– Так, почитай, последняя неделя поста пошла. Декабрь, двадцать первое число, так вот.
– Да что ты?! – удивился Микола – Так долго уже сижу?
Охранник вновь зашелся в чахоточном кашле. На этот раз приступ закончился быстро.
– Ооо, Николай Иванович, дорогой, сидеть еще не пересидеть. Уж больно статейка у вас примечательная. По такой скоро не выпускають, оттого как считаетесь элементом для государя, стало быть и для империи, дюже опасным. Да и начальник тюрьмы больно старательный. Все выслуживается в надежде, что в столичное управление переведут. А по мне, так здесь хоть и не хоромы, но все же подальше от высокого начальства. Спокойнее, стало быть.
– Это ты прав, братец, – бывший подъесаул невесело усмехнулся. – Спокойнее некуда. Тишина да благодать.
Поднявшись по бетонной лестнице, Билый и его сопровождающий оказались на площадке третьего уровня. С нее был выход на крышу форта. Сам форт имел почти округлую форму с тремя главными ярусами. На всех трех ярусах расположены коридоры и камеры. Всего камер было шестьдесят. Над последним уровнем располагалась небольшая башня, служившая обзорным пунктом, с которого обычно и наблюдали охранники за прогуливающимися заключенными. Их, в целях безопасности, не выводили на прогулку более пяти.
– Ведерко-то опустошите, – охранник указал на большую приемную емкость, куда собирались нечистоты.
– Спасибо, братец, – отозвался Билый. – Не впервой.
– Так я это… – охранник сконфузился слегка. – Для порядку.
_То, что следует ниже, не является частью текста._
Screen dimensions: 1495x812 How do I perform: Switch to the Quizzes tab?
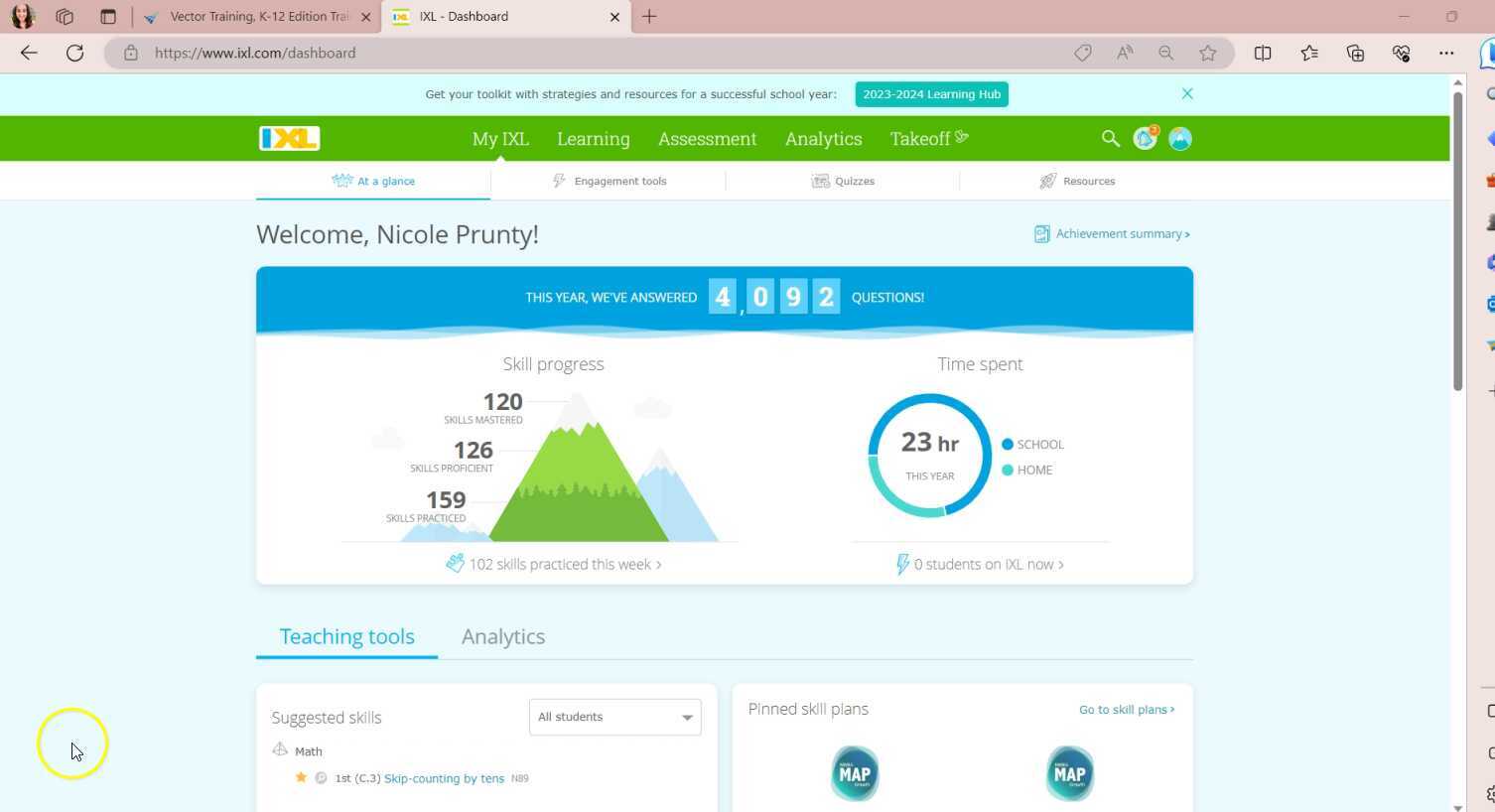tap(844, 181)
Он открыл дверь, ведущую с третьего уровня на крышу. Леденящий ветер ворвался через открытую дверь в тюремный коридор и ударил бодрящей свежестью в лицо Миколе. Дыхание от холода перехватило, но было приятно вдохнуть чистый, морозный воздух. Казак закрыл глаза и расставил руки в стороны, будто обнимая поток воздуха. Охранник усмехнулся в бороду. Невольно залюбовался этой сценой. Холодный декабрьский ветер, сдобренный морской сыростью, от которого укутаться бы в полушубок и малахай на голову нахлобучить по самые уши, а тут этот арестант будто и не чувствует обжигающего холодного дыхания погоды, даже наоборот – рад-радешенек такой стихии.
– Николай Иванович, может, ну его, – в голосе у охранника проскользнули просящие нотки. – Сегодня во внутреннем дворе прогуляетесь?
Микола хотел было возразить, но вспомнил о недуге охранника и, соглашаясь, произнес:
– Что-то и вправду ветрено. Веди во внутренний двор.
– Вот и ладненько. Вот и слава Богу, – обрадованно произнес охранник. – Так оно лучше будет.
Воодушевленный тем, что не нужно будет стоять на крыше, подставляясь ледяному ветру, охранник, нарушая устав, поинтересовался:
– Николай Иванович, вы, чай, из казачьего сословия-то будете? А что у вас на гулянках-то поют-танцуют? У нас знамо дело – барыню выводят. А у казаков как же?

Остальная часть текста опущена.